▸ **EXCERPTED TEXT**
====

What's the Next Big Thing in BI?

Updated: November 02, 2010

How about "actual" business intelligence? In other words, moving beyond static reports on historic datasets to more interactive, analytic-supporting insights on business past and present performance, including of course more real-time, operational, intelligence. (Paul Vincent)

Another suggestion was End-User Driven Visualization. What does this mean? Large reports, even end-user driven ones are pretty useless if they just present large amounts of data in text format or similar. Some feel that users should not have to take it upon themselves to learn the ins and outs of data visualization themselves, when the tool itself could do it for you. Intelligent tools that can understand the context of the data being presented and can choose one or a few of the most appropriate ways of displaying the information would be huge.

Integration was next on the list. Rather than standalone products, BI will start to be incorporated with other solutions to provide analysis and trend data related to specific business processes or applications, particularly around B2B interactions. On-demand business intelligence and SaaS based solutions will come out ahead in this trend because of ease of integration. (Margaret Dawson)

====

▸ **Records for pointing to text and elements**

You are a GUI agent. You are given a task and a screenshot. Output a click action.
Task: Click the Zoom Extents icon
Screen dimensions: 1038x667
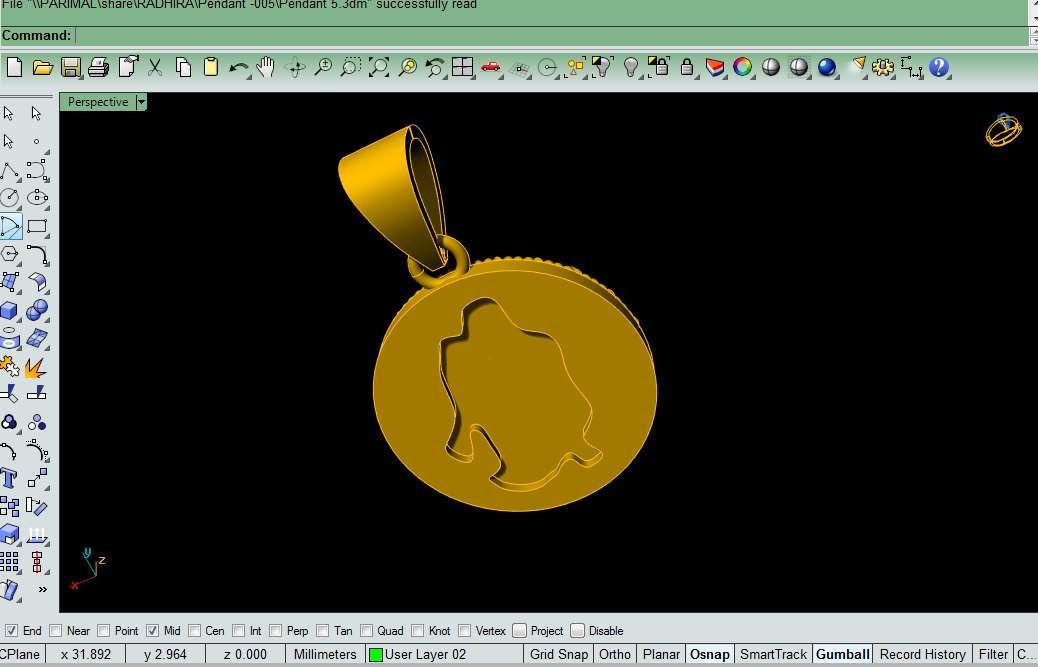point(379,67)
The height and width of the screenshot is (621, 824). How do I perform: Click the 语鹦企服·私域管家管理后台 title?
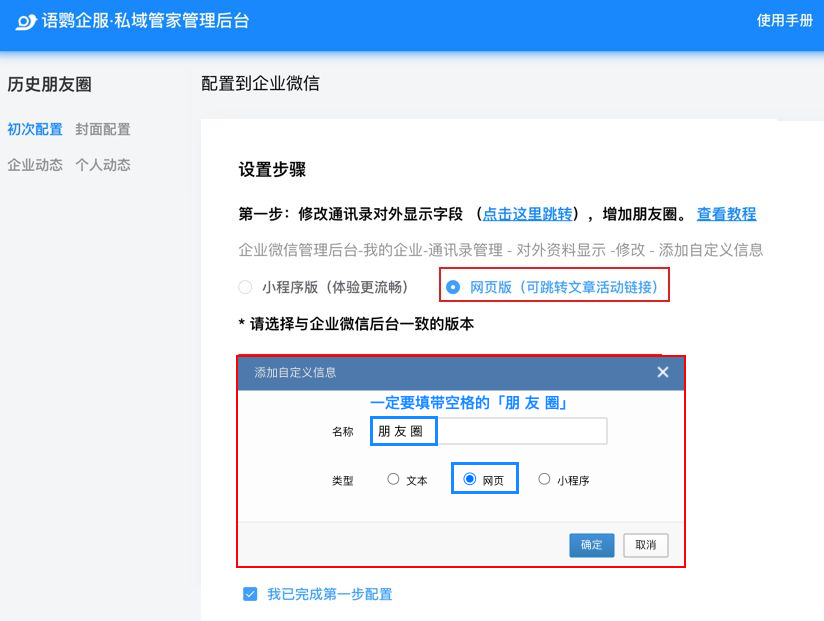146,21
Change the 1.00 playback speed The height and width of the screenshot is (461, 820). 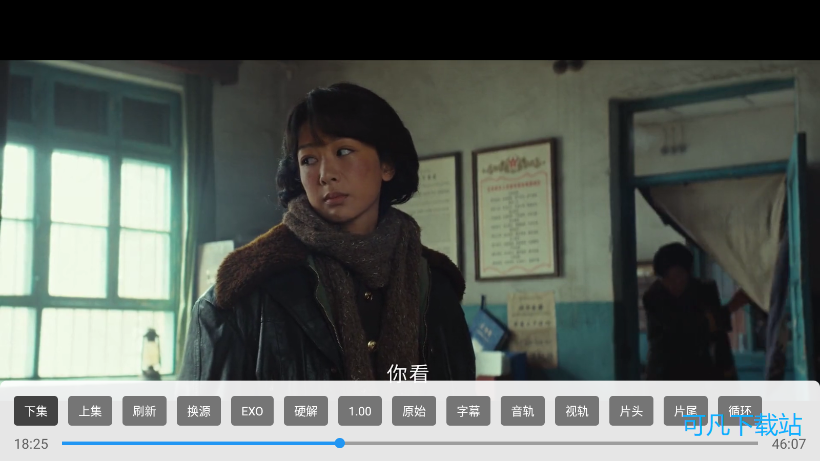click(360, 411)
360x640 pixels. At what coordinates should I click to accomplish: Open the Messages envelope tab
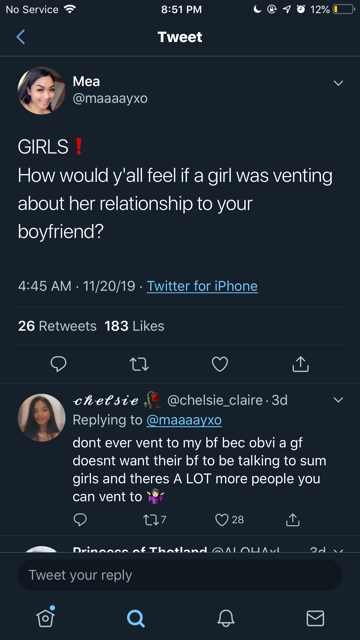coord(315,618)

====

▸ **WHAT TO WORK ON**
A. After reading the business intelligence article and the records, please write out the part of the article starting with "Integration was next" and going on through "integration. (Margaret Dawson)".
B. Using the business intelligence article, explain in one to three sentences why on-demand and SaaS-based solutions are expected to come out ahead as BI becomes integrated with other solutions.
C. Answer these questions from the business intelligence article:
(i) On what date was the article updated?
(ii) Whose name appears in parentheses after the suggestion about "actual" business intelligence?
(iii) Around what kind of interactions will integrated BI provide analysis and trend data in particular?

▸ **SOLUTIONS**
A.
Integration was next on the list. Rather than standalone products, BI will start to be incorporated with other solutions to provide analysis and trend data related to specific business processes or applications, particularly around B2B interactions. On-demand business intelligence and SaaS based solutions will come out ahead in this trend because of ease of integration. (Margaret Dawson)

B. On-demand business intelligence and SaaS-based solutions are expected to come out ahead because they are easy to integrate. That matters because BI will move away from standalone products and be built into other solutions.

C.
(i) November 02, 2010
(ii) Paul Vincent
(iii) B2B interactions